All Those Gifts!

SJF • Epiphany 2c • Tobias Haller BSG

Now there are varieties of gifts, but the same Spirit.
Last year my niece sent me a computer disk with scanned images from my mother’s collection of photographs. I remembered some of them, having looked through the box of loose photos many times while growing up. I’m grateful that before my mother’s death I was able to sit with her and ask, “Who is this” or “Who is that” to get the many relatives sorted out — and marvel at the way in which family resemblances can allow you to see your sister’s face in a faded sepia photograph of your great-grandmother as a child.

One of the pictures I remembered clearly was one my father took one Christian morning, and it showed the children coming down the stairs in our bathrobes and p-j’s: me, my younger brother, and two of my sisters — one more sister still too young to walk downstairs on her own, and another not yet born. My brother, who was about eight at the time, looks so cute in the picture — he is so excited he can hardly contain himself. His eyes are wide and his fists clenched, as he stands there in his Doctor Denton’s pajamas with a grin like to split his head open.

Of course, what all of us kids in the picture are looking at is the Christmas Tree, and more importantly, the gifts under it. All those gifts! Even a family of modest means such as my own was always able to muster at least two or three gifts for each of us — and with six children and two parents, plus the gifts for Grandma and the crowd of aunts and uncles whose presents we would deliver through the course of the week to come — most of the real estate under the tree was pretty well covered with packages wrapped with ribbons and bows.

The parents knew where the gifts came from — they had bought them with my father’s hard earned income — and with all those mouths to feed my dad spent most of his working life at two or three jobs at a time. All those gifts meant some sacrifice by my parents so that we children could have a wonderful Christmas. I think, by the time this picture was taken, I was old enough to know where the gifts came from; but my younger sisters and brother still harbored a belief in the man in the red suit. And even though our home didn’t have a chimney (a fact about which we tried not to talk too much) — the younger children believed that all the gifts came from Santa Claus. In one sense, even I knew there was a certain miracle in all of this — as I was becoming old enough to realize how little money my father made as a school-teacher, and why he worked nights at other jobs — yet under the tree were all those gifts.

- **WHAT IS ASKED**:
1. What did the father work as, according to the sermon?
2. List the details the sermon gives about the younger brother's eyes, hands, clothing and face in the Christmas picture.
3. Pull out the part of the sermon that opens with the words containing "Now there are" and closes with "as a child.", copying it word for word.
The items further down play no part in any of this work.

- **INFORMATION SUPPLIED**:

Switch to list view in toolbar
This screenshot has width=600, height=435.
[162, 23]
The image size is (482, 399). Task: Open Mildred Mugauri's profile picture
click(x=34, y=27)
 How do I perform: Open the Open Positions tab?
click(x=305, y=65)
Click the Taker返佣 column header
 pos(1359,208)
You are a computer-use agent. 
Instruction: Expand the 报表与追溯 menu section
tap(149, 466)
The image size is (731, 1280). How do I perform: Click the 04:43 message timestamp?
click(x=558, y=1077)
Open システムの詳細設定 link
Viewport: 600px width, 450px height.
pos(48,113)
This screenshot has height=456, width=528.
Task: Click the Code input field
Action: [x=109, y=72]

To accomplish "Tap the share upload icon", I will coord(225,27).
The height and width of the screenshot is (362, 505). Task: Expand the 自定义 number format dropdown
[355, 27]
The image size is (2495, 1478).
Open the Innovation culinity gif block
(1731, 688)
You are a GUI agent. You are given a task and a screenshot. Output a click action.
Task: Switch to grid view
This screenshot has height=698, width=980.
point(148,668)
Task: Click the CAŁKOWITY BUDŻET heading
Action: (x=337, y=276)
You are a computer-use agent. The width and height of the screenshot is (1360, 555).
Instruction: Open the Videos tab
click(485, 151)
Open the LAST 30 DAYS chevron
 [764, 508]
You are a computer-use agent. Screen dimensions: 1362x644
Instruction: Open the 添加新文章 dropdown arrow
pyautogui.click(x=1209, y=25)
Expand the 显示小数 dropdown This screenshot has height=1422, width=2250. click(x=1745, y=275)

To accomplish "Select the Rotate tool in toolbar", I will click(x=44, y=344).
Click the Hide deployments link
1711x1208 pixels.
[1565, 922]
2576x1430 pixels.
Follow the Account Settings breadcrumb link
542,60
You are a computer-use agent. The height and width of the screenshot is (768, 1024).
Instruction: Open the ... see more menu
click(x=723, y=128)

- **RESULTS IN ORDER**:
1. He was a school-teacher.

2.
- Wide eyes
- Clenched fists
- Doctor Denton's pajamas
- A grin like to split his head open

3.
Now there are varieties of gifts, but the same Spirit.
Last year my niece sent me a computer disk with scanned images from my mother’s collection of photographs. I remembered some of them, having looked through the box of loose photos many times while growing up. I’m grateful that before my mother’s death I was able to sit with her and ask, “Who is this” or “Who is that” to get the many relatives sorted out — and marvel at the way in which family resemblances can allow you to see your sister’s face in a faded sepia photograph of your great-grandmother as a child.